Shelby Lynne - Just A Little Lovin' (2008)
Allison's sister Shelby Lynne, has taken a similar yet slightly different route for her latest CD. She has decided to focus on songs made famous by Dusty Springfield. There aren't many that can cover Dusty's songs, but Shelby does a great job. If you like that era of music, then do check out this CD.
Cat Power - Jukebox (2008)
And yet another cover CD... This I believe is Cat Power's second such CD and it starts out with the only version of "New York, New York" that I can stand to listen to these days: That's how unique and powerful a version it is. Cat Power has a style that just overshadows whatever she performs, making any song instantly her own. If you like Cat Power, you'll love this. If you don't, you'll hate this. What else can I say here.
Josh Ritter - In the Dark - Live at Vicar Street (2008)
His last CD really brought him home to me. And so I thought I'd check out this live CD to get a better feel for the older stuff. Great idea on my part. This is one fantastic CD with a DVD to boot. The passion from the audience seems to really bring out the best from Josh and his band. I can't wait to see him live some day.
The Missiles of October - Hope
Saw these guys as an opening act at The Coach House a few months ago and was really impressed. This is a solid CD with interesting songs and solid production and guitar work.
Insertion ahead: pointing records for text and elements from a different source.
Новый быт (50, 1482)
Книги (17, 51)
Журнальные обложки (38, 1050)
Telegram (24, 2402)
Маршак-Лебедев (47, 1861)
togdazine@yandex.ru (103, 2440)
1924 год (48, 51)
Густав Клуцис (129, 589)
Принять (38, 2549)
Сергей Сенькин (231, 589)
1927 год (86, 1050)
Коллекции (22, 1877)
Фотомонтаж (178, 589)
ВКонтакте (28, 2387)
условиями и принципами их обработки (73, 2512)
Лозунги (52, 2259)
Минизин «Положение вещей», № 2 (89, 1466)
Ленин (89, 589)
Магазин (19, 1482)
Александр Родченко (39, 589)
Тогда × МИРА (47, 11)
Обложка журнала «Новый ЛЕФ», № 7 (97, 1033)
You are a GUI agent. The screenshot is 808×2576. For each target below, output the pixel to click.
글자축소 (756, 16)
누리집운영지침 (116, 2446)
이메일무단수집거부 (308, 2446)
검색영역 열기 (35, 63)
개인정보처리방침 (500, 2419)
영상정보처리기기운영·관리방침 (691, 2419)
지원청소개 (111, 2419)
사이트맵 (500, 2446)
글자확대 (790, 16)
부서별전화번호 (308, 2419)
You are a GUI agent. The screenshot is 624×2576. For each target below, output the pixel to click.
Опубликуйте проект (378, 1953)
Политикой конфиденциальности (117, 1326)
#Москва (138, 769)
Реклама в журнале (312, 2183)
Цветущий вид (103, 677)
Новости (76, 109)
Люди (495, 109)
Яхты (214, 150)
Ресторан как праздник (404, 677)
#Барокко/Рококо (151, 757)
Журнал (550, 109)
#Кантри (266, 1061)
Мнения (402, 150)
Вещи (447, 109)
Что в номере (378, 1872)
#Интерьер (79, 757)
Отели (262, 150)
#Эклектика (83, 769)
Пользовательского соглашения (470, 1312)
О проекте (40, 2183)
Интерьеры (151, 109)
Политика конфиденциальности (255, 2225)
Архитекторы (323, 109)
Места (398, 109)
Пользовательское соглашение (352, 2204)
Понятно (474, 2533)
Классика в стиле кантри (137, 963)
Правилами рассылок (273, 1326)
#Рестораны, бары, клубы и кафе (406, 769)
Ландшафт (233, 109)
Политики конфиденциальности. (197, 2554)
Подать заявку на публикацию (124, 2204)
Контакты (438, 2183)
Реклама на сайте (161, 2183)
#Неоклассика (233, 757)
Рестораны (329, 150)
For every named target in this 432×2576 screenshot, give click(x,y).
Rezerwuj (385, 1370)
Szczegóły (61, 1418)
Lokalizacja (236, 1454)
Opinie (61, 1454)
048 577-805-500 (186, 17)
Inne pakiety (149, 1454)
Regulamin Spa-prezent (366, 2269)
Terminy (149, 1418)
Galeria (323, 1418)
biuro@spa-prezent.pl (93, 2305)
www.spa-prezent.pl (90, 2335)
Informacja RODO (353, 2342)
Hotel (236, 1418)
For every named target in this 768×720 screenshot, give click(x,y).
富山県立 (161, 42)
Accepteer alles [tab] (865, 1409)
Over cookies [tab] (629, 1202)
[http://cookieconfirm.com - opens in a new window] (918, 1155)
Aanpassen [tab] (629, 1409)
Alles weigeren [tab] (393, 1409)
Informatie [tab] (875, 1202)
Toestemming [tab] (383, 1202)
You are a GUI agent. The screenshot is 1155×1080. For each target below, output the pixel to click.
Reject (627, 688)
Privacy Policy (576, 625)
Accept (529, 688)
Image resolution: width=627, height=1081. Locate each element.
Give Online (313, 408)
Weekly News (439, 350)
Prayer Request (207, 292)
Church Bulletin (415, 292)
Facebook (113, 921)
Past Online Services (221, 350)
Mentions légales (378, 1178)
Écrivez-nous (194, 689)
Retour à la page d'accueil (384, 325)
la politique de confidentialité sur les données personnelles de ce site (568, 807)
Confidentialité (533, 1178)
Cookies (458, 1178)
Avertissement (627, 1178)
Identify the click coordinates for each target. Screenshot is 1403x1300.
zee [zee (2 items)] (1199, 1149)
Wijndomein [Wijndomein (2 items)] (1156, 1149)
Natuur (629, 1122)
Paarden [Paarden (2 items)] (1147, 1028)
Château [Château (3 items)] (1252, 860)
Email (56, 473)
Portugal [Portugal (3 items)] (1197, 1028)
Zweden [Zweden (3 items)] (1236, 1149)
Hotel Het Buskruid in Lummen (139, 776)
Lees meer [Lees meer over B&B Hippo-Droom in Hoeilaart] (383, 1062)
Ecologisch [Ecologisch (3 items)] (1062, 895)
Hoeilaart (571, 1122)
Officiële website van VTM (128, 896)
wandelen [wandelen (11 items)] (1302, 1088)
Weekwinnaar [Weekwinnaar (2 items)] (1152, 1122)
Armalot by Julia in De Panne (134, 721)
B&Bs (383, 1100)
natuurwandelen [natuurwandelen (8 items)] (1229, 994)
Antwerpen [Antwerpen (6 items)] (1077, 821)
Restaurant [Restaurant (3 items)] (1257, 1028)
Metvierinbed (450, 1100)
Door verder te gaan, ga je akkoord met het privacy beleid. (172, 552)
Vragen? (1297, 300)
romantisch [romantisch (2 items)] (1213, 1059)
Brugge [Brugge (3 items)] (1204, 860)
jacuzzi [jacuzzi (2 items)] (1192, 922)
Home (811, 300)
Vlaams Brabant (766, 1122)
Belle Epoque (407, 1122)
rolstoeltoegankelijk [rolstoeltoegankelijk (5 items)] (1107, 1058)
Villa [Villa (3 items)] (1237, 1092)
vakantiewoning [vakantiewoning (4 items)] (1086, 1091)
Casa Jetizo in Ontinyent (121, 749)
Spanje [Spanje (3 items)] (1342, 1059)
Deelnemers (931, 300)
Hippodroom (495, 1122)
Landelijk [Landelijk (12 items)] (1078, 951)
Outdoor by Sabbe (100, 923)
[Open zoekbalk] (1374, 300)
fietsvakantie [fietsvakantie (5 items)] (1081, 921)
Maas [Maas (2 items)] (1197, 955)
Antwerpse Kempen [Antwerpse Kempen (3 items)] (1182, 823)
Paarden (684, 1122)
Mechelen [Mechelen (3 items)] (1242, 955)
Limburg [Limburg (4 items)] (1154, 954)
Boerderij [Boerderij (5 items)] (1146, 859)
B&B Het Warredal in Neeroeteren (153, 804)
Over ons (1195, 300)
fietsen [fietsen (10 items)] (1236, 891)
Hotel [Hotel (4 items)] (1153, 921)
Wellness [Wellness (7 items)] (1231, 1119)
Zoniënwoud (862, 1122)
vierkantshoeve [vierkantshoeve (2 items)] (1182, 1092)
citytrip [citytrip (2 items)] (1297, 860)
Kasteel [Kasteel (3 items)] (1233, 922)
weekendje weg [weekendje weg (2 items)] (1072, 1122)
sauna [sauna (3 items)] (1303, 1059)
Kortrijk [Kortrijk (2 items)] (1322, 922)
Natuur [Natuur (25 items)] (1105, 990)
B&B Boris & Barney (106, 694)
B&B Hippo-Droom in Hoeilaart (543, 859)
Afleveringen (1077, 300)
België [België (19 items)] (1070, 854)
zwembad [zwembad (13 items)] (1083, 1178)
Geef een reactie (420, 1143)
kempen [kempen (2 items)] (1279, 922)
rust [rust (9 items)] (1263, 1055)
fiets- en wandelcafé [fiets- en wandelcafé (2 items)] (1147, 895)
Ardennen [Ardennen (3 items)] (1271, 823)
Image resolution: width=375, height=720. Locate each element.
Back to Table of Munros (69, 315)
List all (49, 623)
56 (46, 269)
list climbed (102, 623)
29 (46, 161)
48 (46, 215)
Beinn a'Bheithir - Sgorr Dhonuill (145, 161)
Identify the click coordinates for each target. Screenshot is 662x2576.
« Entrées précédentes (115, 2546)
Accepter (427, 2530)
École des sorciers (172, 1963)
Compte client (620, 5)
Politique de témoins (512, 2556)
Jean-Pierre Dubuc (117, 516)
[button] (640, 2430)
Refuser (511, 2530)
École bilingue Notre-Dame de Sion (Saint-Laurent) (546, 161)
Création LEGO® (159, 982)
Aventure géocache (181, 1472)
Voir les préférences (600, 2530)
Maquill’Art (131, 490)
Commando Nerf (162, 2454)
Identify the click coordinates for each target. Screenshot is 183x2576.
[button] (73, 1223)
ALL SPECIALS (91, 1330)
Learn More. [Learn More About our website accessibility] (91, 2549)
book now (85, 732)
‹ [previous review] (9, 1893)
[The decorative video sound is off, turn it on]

Glen Hansard and Marketa Irglova - The Swell Season (2007)
So, this is really what started the whole thing. If you haven't seen "Once" yet, just go buy it. I guarantee you will enjoy the movie and the music. Glen and Marketa started with this CD, then Glen took some of the songs for a Frames CD and more of them for the movie. So, there's lots that is familiar here. But if you need to have everything related to "Once", you need this in your collection. I still can't get enough.
Herbie Hancock - River, The Joni Letters (2007)
To have a jazz great cover Joni Mitchell seems obvious. Why it has taken this long is beyond me. Yes, it won a Grammy but that is rarely a reason to listen to anything. Great songs performed by excellent vocalists and one of the great keyboard men is the reason to buy this.
Steve Poltz - Traveling (2008)
Steve is one funny guy. And when he writes about his life and the things in it, you can't help but laugh. I don't think a studio album will ever do him justice, but this gets pretty close. He's a fun guy with lots of fun songs, and some deeper meaning if you look close enough.
Paul Thorn - A Long Way From Tupelo (2008)
Speaking of funny, Paul Thorn takes that poor southerner role and spins it around on us until we we see ourselves in a whole different light. This is his best CD since the classic "Ain't Love Strange". And the extra disk with a bunch of live songs is probably worth the price of admission. Buy this CD. Paul deserves so much more recognition. http://www.paulthorn.com
Sia - Some People Have Real Problems (2008)
There is no "Breath Me" (the final song from "Six Feet Under") here and that is too bad. There is nothing bad here, but nothing really stands out. Maybe I need to listen to it some more.
Nick Lowe - Jesus of Cool (2008)
You may remember "Pure Pop for Now People", Nick's first album. And if you didn't know, this was the real title of that album (the record company in the U.S. wouldn't release it that way). With lots of extra songs, this is a must have for anyone who wants to hear the best of what the "New Wave" brought us. "Jesus of Cool" is a great title, but "Pure Pop for Now People" best describes this album.
Juno - Music from the Motion Picture
Obviously a special movie and soundtrack. Indie music from multiple generations make this a unique collection. From Barry Louise Polisar's classic "All I want is You" to the Velvet Underground's "I'm Sticking with You" there is something for every age. And just in case you need some classic rock, "All the Young Dudes" will make you smile.